Get the XE Currency app and be sure to update it with the appropriate currencies before you land in your destination country. This app does the math of currency exchange rates for you, so you know what kind of deal you are getting before you mess up the numbers and end up pulling $8 out of an ATM when you meant to get $300 (hate to admit this has happened to me).

15. Eat the traditional foods of your destination country.

This will give you a chance to let your taste buds experience travel, and it will give your wallet a break.

Generally, the traditional dishes in each country will be the cheapest. Think about it, there is a reason they are so common, probably because they have plenty of available, local resources to create these dishes, which keep costs down.

For example, a casado in Costa Rica might cost you $2 when a burger and fries at the same restaurant will cost you $6. A pad thai in Thailand might cost you $1 (see video below) when a pasta carbonara will cost you $5.

Allow yourself to seek out not only local restaurants but the local foods that are the cheapest on the menu, even if they are found on the street.

16. Don’t rule out hostels.

Even if you are past the hostel dorm stage in your life, don’t rule them out altogether.

Very often, hostels will offer private rooms at decent rates (in other words, cheaper than hotels) which can still save you a lot of money.

The added benefit to this is that you still get all the amenities that hostels provide (tours, maps, info, kitchens, and community), without having to share a bunk with anyone.

Related: 5 Hostel Myths, BUSTED! and Why I’m 30 and Still Stay at Hostels

17. Meet locals and ask them for recommendations.

Whether you meet people through Couchsurfing, Airbnb, local tours, or simply striking up a conversation in public, you never know who might invite you to dinner or to stay at their house (both have happened to me). At the very least, they can point you to the best, cheapest places to eat and things to do!

18. Seek out free walking tours.

These are very popular in cities, especially in Europe. One company I’ve had great success with is Sandeman’s New Europe, which offers detailed, 2-3 hour walking tours throughout Europe (my absolute favorite is the tour of “East Berlin”).

These tours, no matter who provides them, are by donation only and are a great way to get to know where you are and learn about the history, often from local guides.

An added bonus to these tours is that the guides are available to offer recommendations for places to eat or other activities to do as well.

Walking Tour Berlin
Walking Tour of East Berlin with Sandeman’s New Europe.

19. Get off the beaten path. 

If you make an effort to go to places that aren’t crowded with tourists, you will be rewarded with lower prices for just about everything. Don’t be afraid to explore something completely new and different, travel is what YOU make of it!

20. Communicate in the local language.

If you’re in a country with a foreign language, proving that you can communicate (or at least attempt to communicate) in the local language can immediately drop the price for a lot of things.

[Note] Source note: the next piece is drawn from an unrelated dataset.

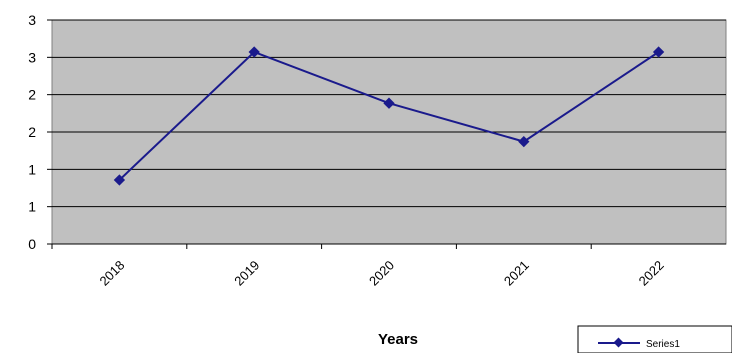  Describe the element at coordinates (32, 244) in the screenshot. I see `y-tick-label: 0` at that location.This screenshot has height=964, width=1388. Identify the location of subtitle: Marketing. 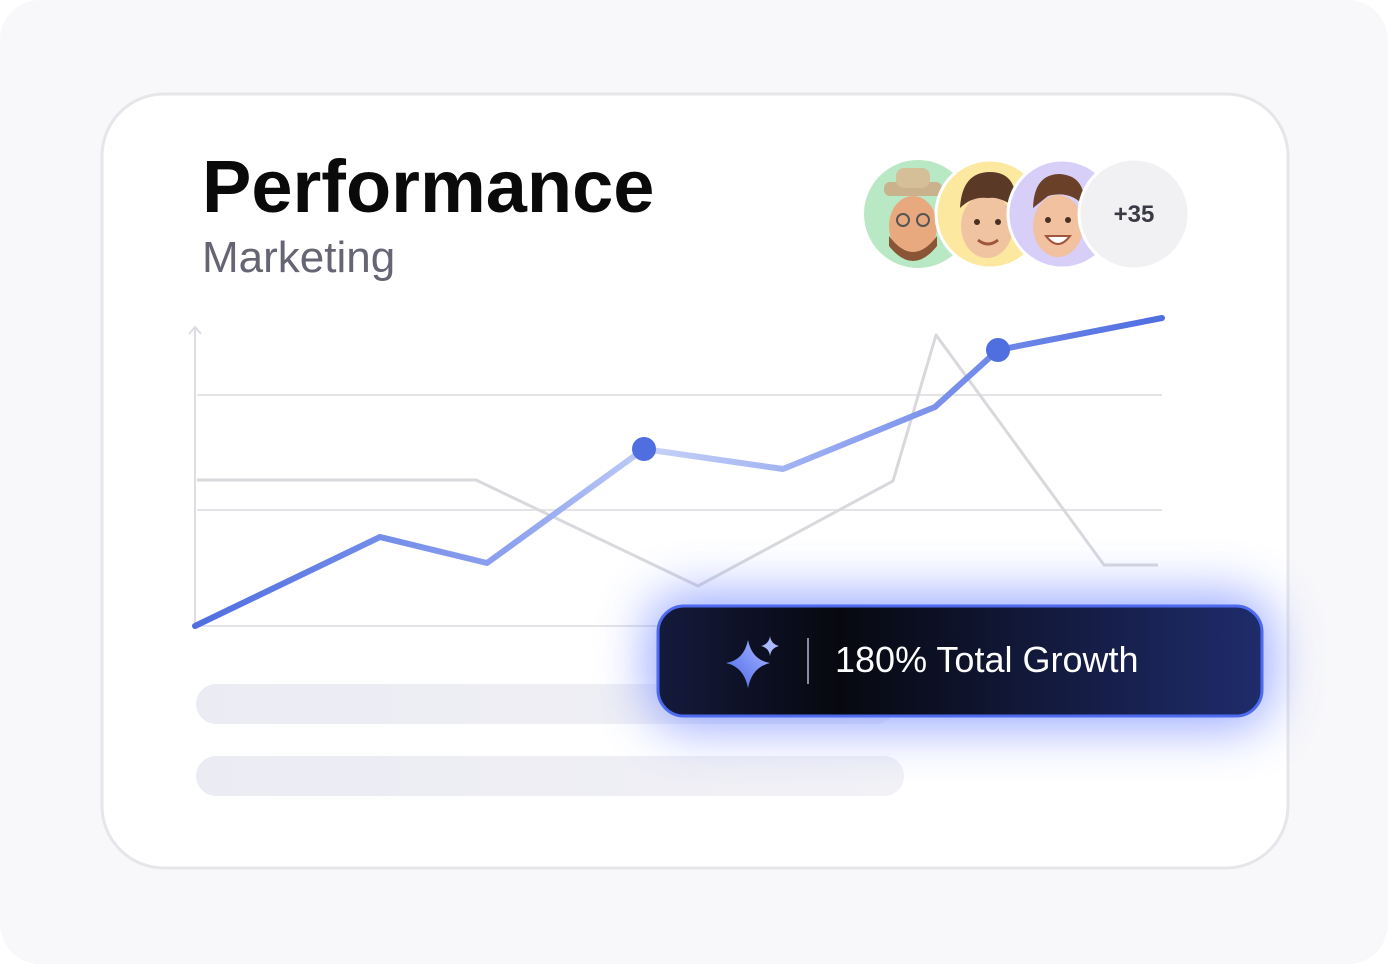
(298, 258).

It makes you appear much more travel-savvy, comfortable in your host country, and much less touristy, ignorant, or able to be taken advantage of.

Related: Why (and How) You Should Learn a Foreign Language

21. Be kind.

Lastly, don’t act like you’re entitled to anything when you are in a new culture. A little bit of kindness goes a long way, and it may literally save you money when dealing with vendors of all kinds.